I can understand the single point of failure – it is often found in SMB/non-profit environments. The single point of failure happening is marginal at best. This causes it to be overlooked many times over as some will hope it never comes to encountering that scenario. Budgetary constraints are often the first road block, the second being time to implement, the third being the internal security practices of customer data, and the fourth being the time to restore after a catastrophic failure is less than 24 hours – these also minimizes the single point of failure in our minds. We so often minimize the single point of failure to where it loses its place as #1 concern to #100 on “do someday task.”

We live in the best computer age right now. Catastrophic failures can be avoided. Here are a few ways to prevent catastrophic failures.

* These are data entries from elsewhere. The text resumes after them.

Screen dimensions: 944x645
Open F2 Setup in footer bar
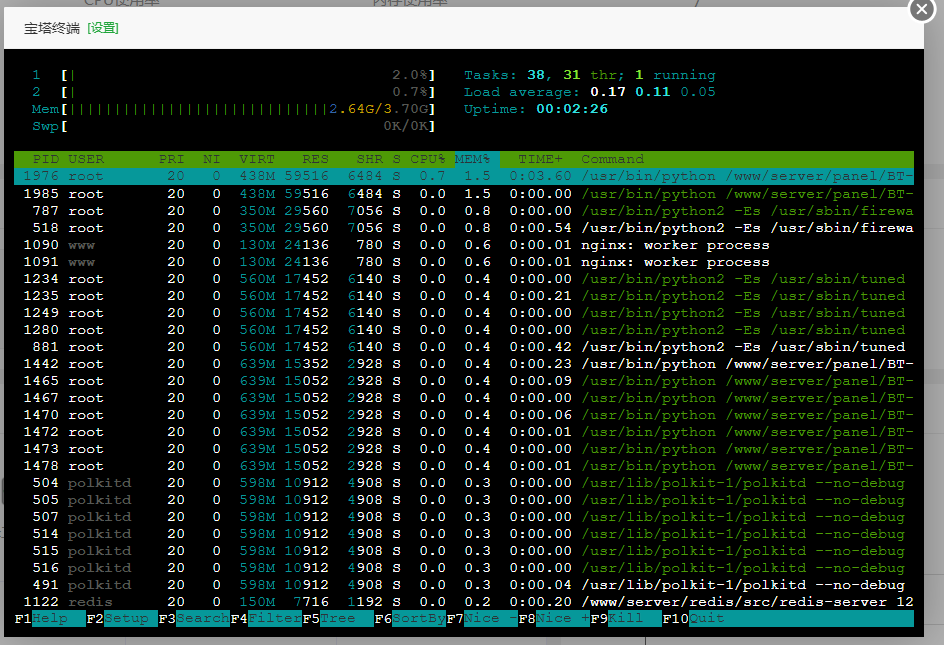122,619
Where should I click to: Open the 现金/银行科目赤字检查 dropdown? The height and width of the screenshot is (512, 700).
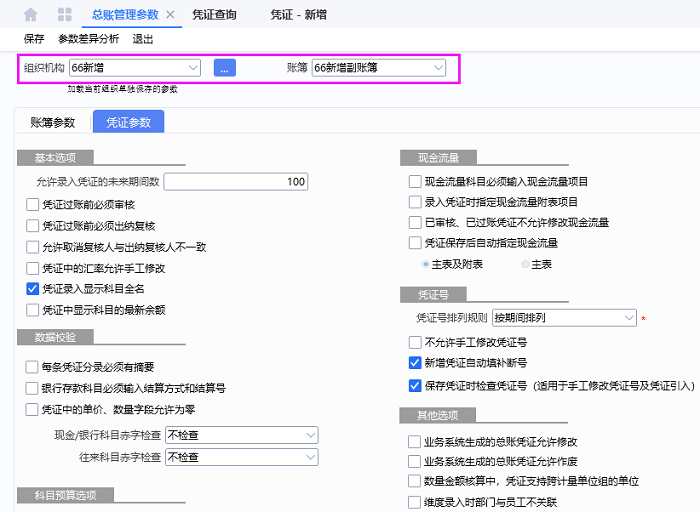309,435
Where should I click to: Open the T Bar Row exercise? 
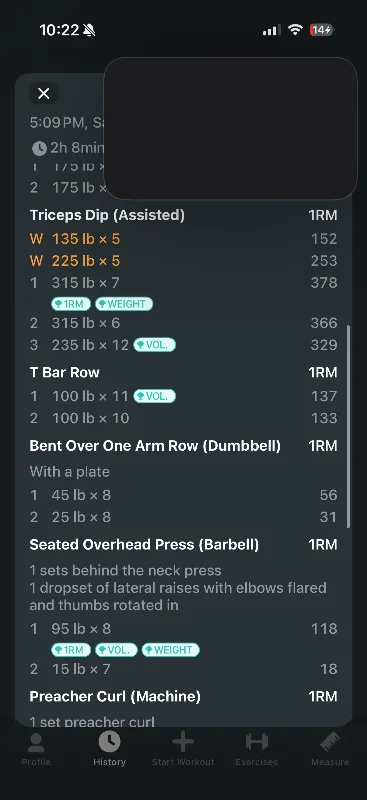(x=64, y=372)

  1. Keep up-to-date on current software trends/best practices.
  2. Don’t keep all of your eggs in one basket. Keep your services separated.
  3. Research and obtain certifications relevant to IT, but not necessarily directly related to your field of work. For instance, a network engineer achieving a Linux certification or a SysAdmin getting a CCNA.
  4. Get IT audited. If the audit returns no suggestions, get audited by another company within 3 months.
  5. Simulate all the disaster recovery scenarios twice every 5 years. Have different managers perform the restore, meet with their findings (how long it takes, what is needed, budget), and record it in documentation.
  6. Ease the restore time by having everything in a configuration management engine (Like Puppet, Chef, Anisble, Salt, and others)
  7. Reward IT employees if there have been no service disruptions in the past month. Yes, do it regularly. It can be as simple as a thank-you card, gift card, or the ability to leave early one day in the next week.

I do not know Delta Airlines’ software/hardware stack, but I would estimate that they have at least a database and a front end that communicates with the database. With that estimation, it would be easy to set up an AWS environment where an auto scaling group contained a replica of the datacenter database. Even if it required a manual switch from on-premise to the cloud database, the total downtime would have been less than 20 minutes (10-15 minutes for the IT manager to find the wiki entry and delegate the task to the right guy, 5 minutes for DNS propagation). Maintaining something like this would be around $500/month for the AWS VPN connection and database servers. If they go this route or not time will only tell. One thing is certain, change is going to be made to their infrastructure.